I would amend the original suggestion to say rather that channels should have a creator (or creator-like) object attached to them. I think showing all possible partners for an entire node is simply too broad. Of course, in the case of SingleValueNode we could have a creator on the node corresponding to the single output channel.

I would also suggest that if the type is not given, zero suggestions are shown rather than all of them.

Finally, I also see room to extend this from creation to connection in the form of wf.some_node.outputs.some_channel.connect.to.[tab completion menu] where the menu is populated by sibling node instances who have commensurate channels.

Pseudocode thoughts

In this paradigm I would imagine all the following examples are identical:

from pyiron_workflow import Workflow
wf = Worfklow("create_from_channels")
# ... register whatever packages we need

wf.structure = wf.create.atomistics.Bulk("Al")
wf.calc = wf.create.atomistic_codes.Lammps(structure=wf.structure)
...

wf.structure = wf.create.atomistics.Bulk("Al")
wf.structure.outputs.structure.create.Lammps(label="calc")
# It gets added to the same wf because wf.structure knows its parent
# The data connection gets set up on creation because we know what
# input our output is seeing that it agrees with
# (there is an edge case here for nodes that have two channels
# with the same type hint we'd need to resolve...)
...
wf.structure = wf.create.atomistics.Bulk("Al")
wf.structure.create.Lammps(label="calc")
# Bulk is a single value node, so we can unambiguously do it from the node
...

wf.calc = wf.create.atomistic_codes.Lammps()
wf.calc.inputs.structure.create.Bulk(label="structure")
# We can do it from the other side just as easily

Implementation thoughts

As for implementation....that might be trickier.
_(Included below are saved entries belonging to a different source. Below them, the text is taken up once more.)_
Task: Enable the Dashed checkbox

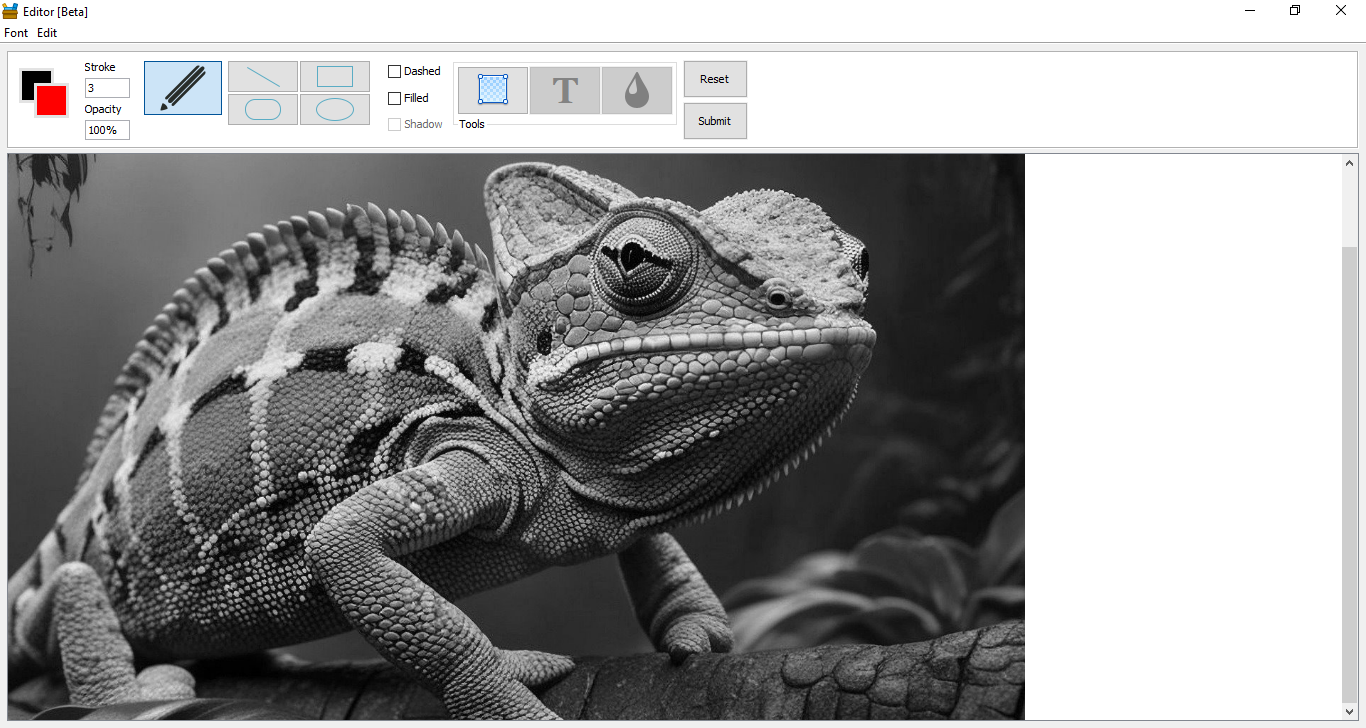Action: click(x=395, y=72)

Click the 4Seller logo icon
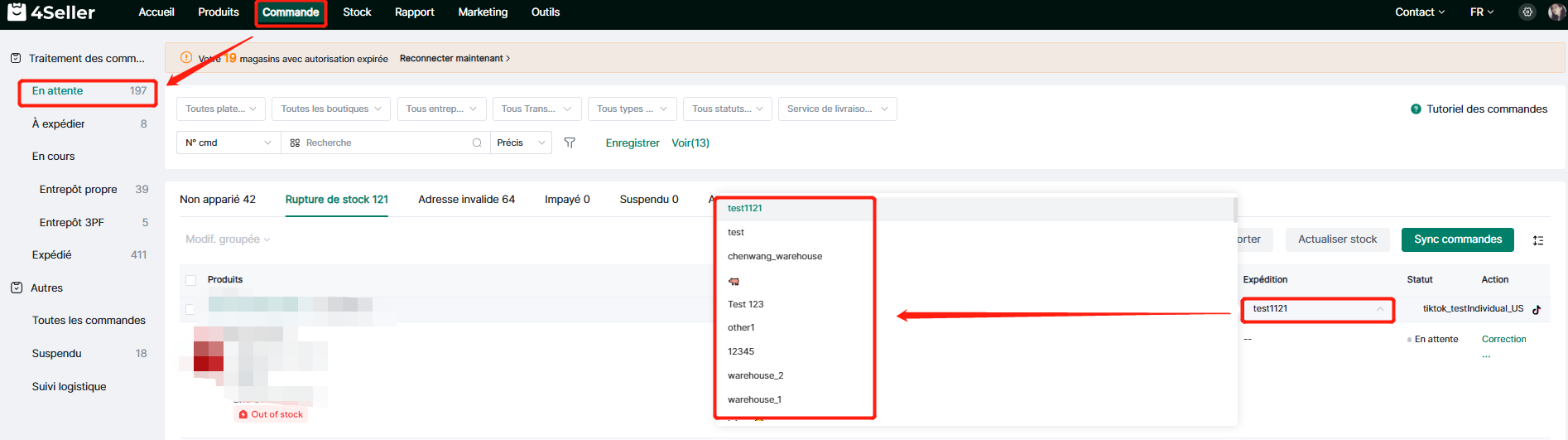(x=17, y=12)
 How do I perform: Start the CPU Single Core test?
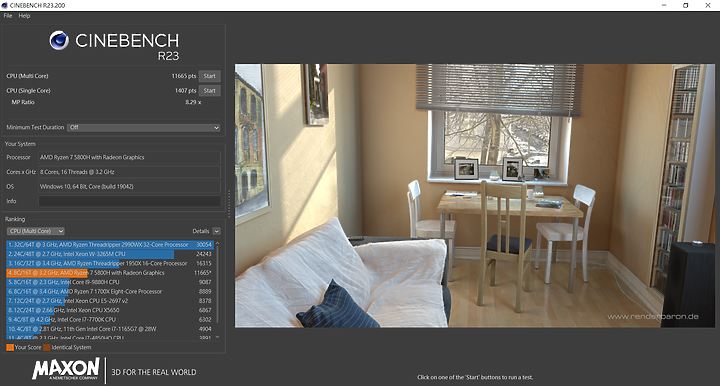coord(209,91)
Not impossible, I don't think, just more work (EDIT: Ok, maybe impossible for macros without some serious changes in infrastructure and user behaviour). The main issue I see is that the IO channels don't actually exist until after instantiation -- so searching them at the class-level to instantiate compatible classes is tricky. You can't trivially instantiate channels on the classes themselves, or updates to the channels get propagate to all instances of that channel.
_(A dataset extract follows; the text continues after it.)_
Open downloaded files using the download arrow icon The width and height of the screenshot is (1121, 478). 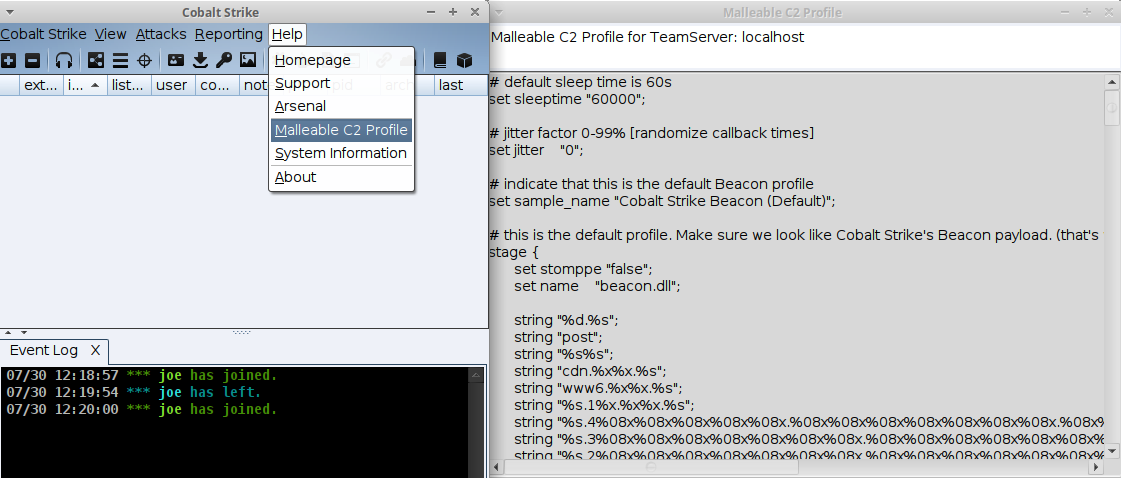[200, 61]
ryven got around this by having "port [channel] blueprints", which transformed into actual channels at instantiation time. I had to do some work to extend these with typing information. This approach works, but I found it a little ugly and so I did things without this intermediate class here.

Since #53, we do store type hints at the class level, so one way around the meta-channel may be to simple directly parse those hints. (This works at the regular typing level -- for ontological typing we'd need to wait and see how we implement those hints.)

Of course, those type hints are only available for function nodes. Macros are a whole different deal: we allow the inputs_map and outputs_map to be specified in the function that builds the macro, and these maps can change what IO is available on the macro, and we don't run this creator function until instantiation. So accessing the type hints before instantiation for macros poses a serious challenge.

The way to get make these things easier is to have classes explicitly define their IO at the class level, but doing this automatically (especially for macros) without ever having users even know what a class is becomes...difficult. Of course you can always make new functional nodes by subclassing Function, so perhaps we can do a thing where power-users who are aware of classes can leverage this knowledge to create IO-hint-aware macros, but anyone who just decorates a macro building function gets excluded from the suggestion list. That's not a super friendly solution, IMO.

In the short and medium term, Joerg's suggestion to logically group node is a good step to improve usability that doesn't require so much fancy infrastructure.